MacBeth, Act II, Scene I:
Lord MacBeth:
Is this a dagger which I see before me,
The handle toward my hand? Come, let me clutch thee.
I have thee not, and yet I see thee still.
Art thou not, fatal vision, sensible
To feeling as to sight? Or art thou but(45)
A dagger of the mind, a false creation,
Proceeding from the heat-oppressed brain?
I see thee yet, in form as palpable
As this which now I draw.
Thou marshall'st me the way that I was going,(50)
And such an instrument I was to use.
Mine eyes are made the fools o’ the other senses,
Or else worth all the rest. I see thee still,
And on thy blade and dudgeon gouts of blood,
Which was not so before. There's no such thing:(55)
It is the bloody business which informs
Thus to mine eyes. Now o'er the one half-world
Nature seems dead, and wicked dreams abuse
The curtain'd sleep; witchcraft celebrates
Pale Hecate's offerings; and wither'd Murder,(60)
Alarum'd by his sentinel, the wolf,
Whose howl's his watch, thus with his stealthy pace,
With Tarquin's ravishing strides, towards his design
Moves like a ghost. Thou sure and firm-set earth,
Hear not my steps, which way they walk, for fear(65)
Thy very stones prate of my whereabout,
And take the present horror from the time,
Which now suits with it. Whiles I threat, he lives;
Words to the heat of deeds too cold breath gives. A bell rings.
I go, and it is done: the bell invites me.(70)

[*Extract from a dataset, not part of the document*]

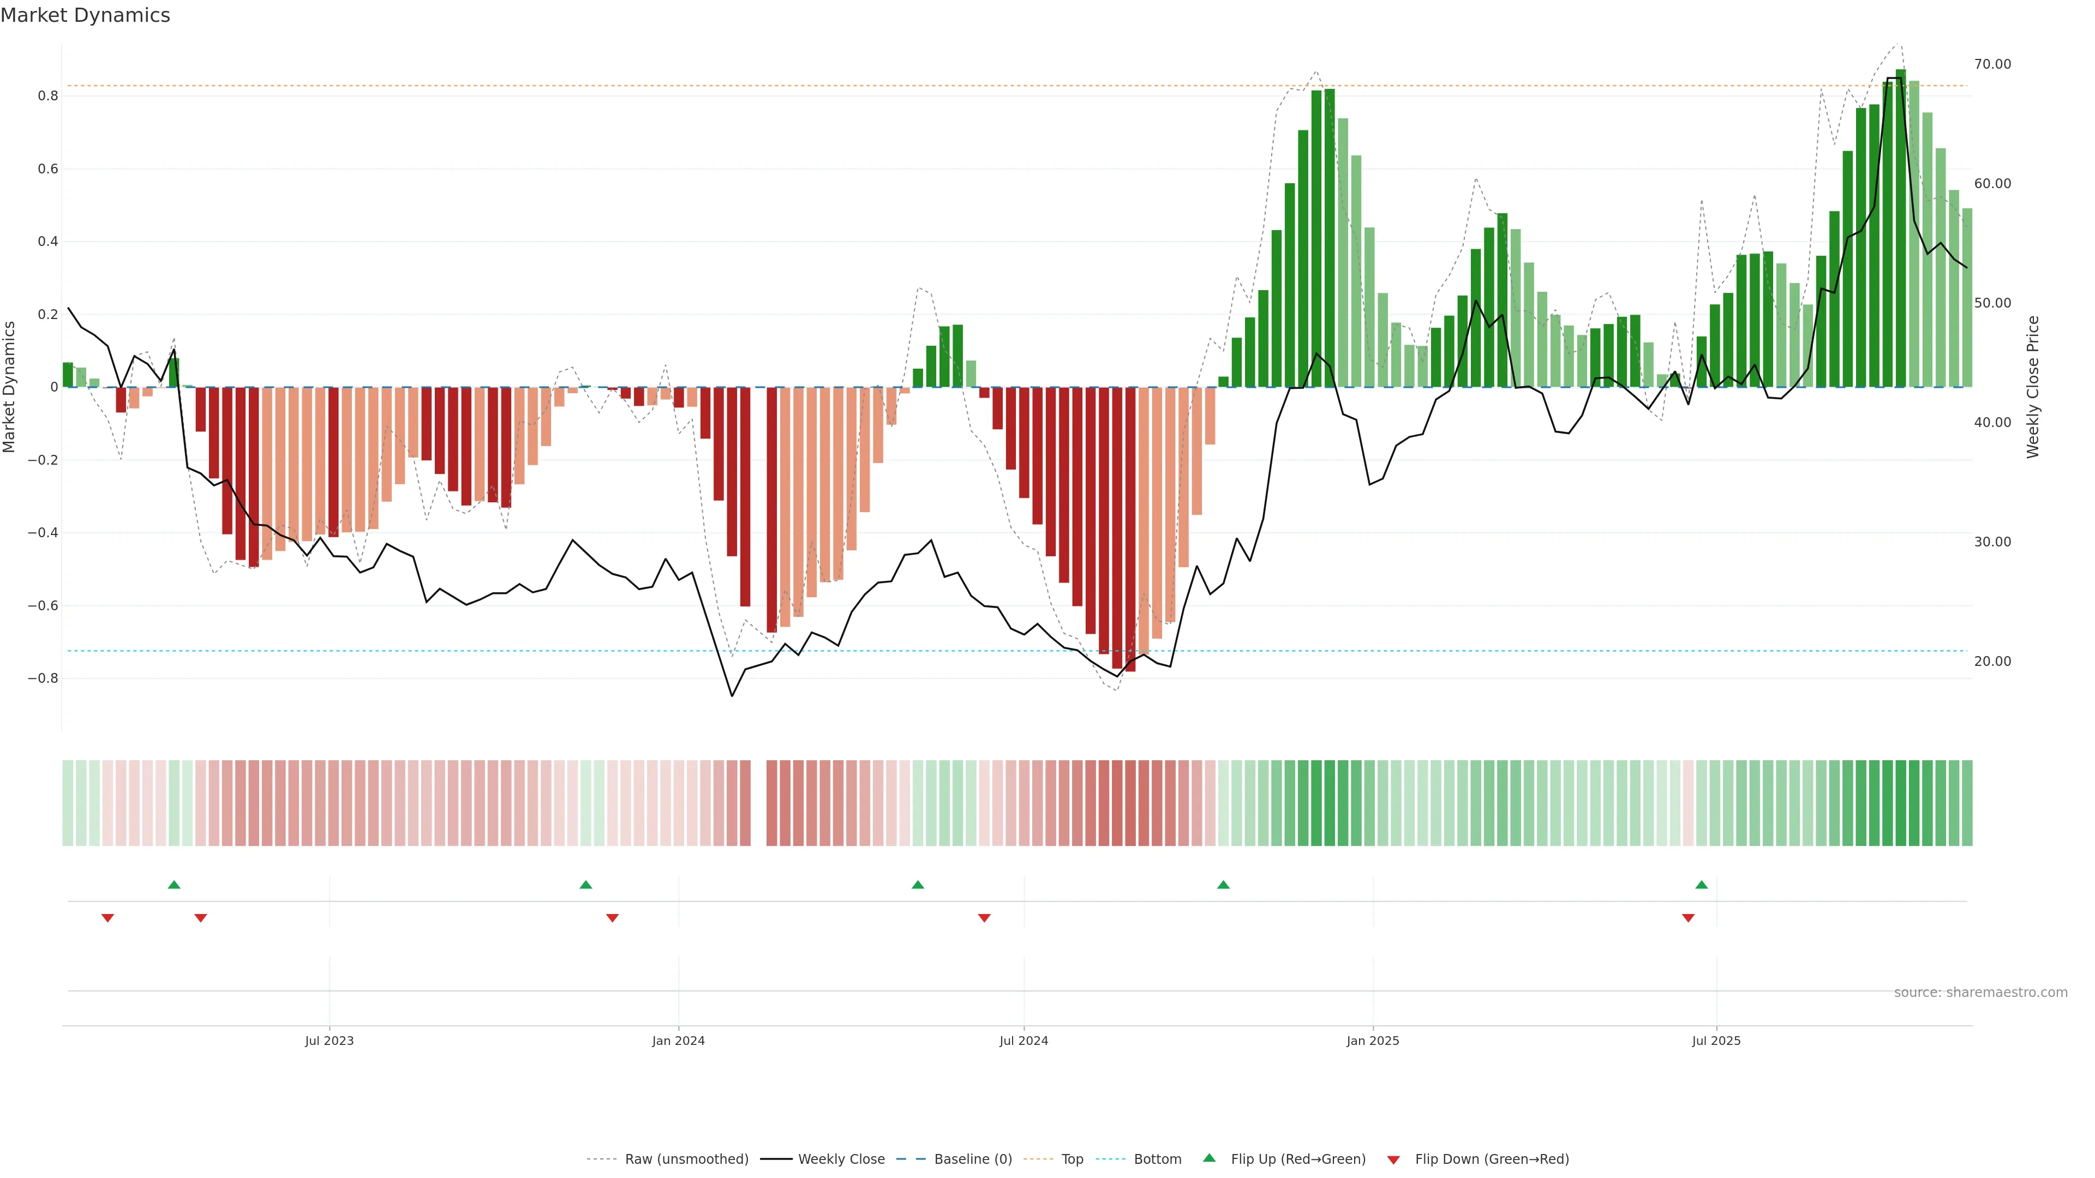Click the flip-up marker just before Jul 2024
The height and width of the screenshot is (1178, 2095).
[918, 885]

Hear it not, Adoro, for it is a knell
That summons thee to heaven, or to hell.
3 comments:
Thank you for posting this! For putting in to words how I feel "wearing" my ashes. I too, feel the ashes for days, if not for the full 40 days.
Thank you again!
Barbara
That photo is so disturbing. You don't have that kind of blood on your hands, of course.
Getting ashes is one of the things I miss about being a Catholic. I know that's superficial, but as a kid, I always felt special, wearing that mark. (I also loved getting palms and folding them into crosses.)
When the ashes got itchy, I dug my nails into the itch but didn't scratch. That's how I saved the ashes and conquered the irritation. Come to think about it, that's how I learned to itch poison ivy without spreading it.
Bharabal ~ It's now the Saturday after Ash Wednesday - do you still feel them? I do...
And yes, sometimes for all of Lent. But it's a good reminder, isn't it?
Katherine ~ You said: "You don't have that kind of blood on your hands of course."
Don't I?
We all do...and even more. I think that picture is very benign. It looks more like barbecue sauce than blood, like someone's been basting a pork roast for too long.
(Maybe what St. Lawrence's executioners looked like...or after a few hours, if those who scourged Jesus didn't wash immediately, what their hands looked like.)
Yes, my hands are that bloody.
On the ashes, I did the same thing, eventually - dug my nail in. Still do that with certain kinds of itches - it does help!
Glad it kept you from spreading poison ivy, but didn't you have to also be sure to wash that nail right away lest you spread it somewhere else in a random scratch?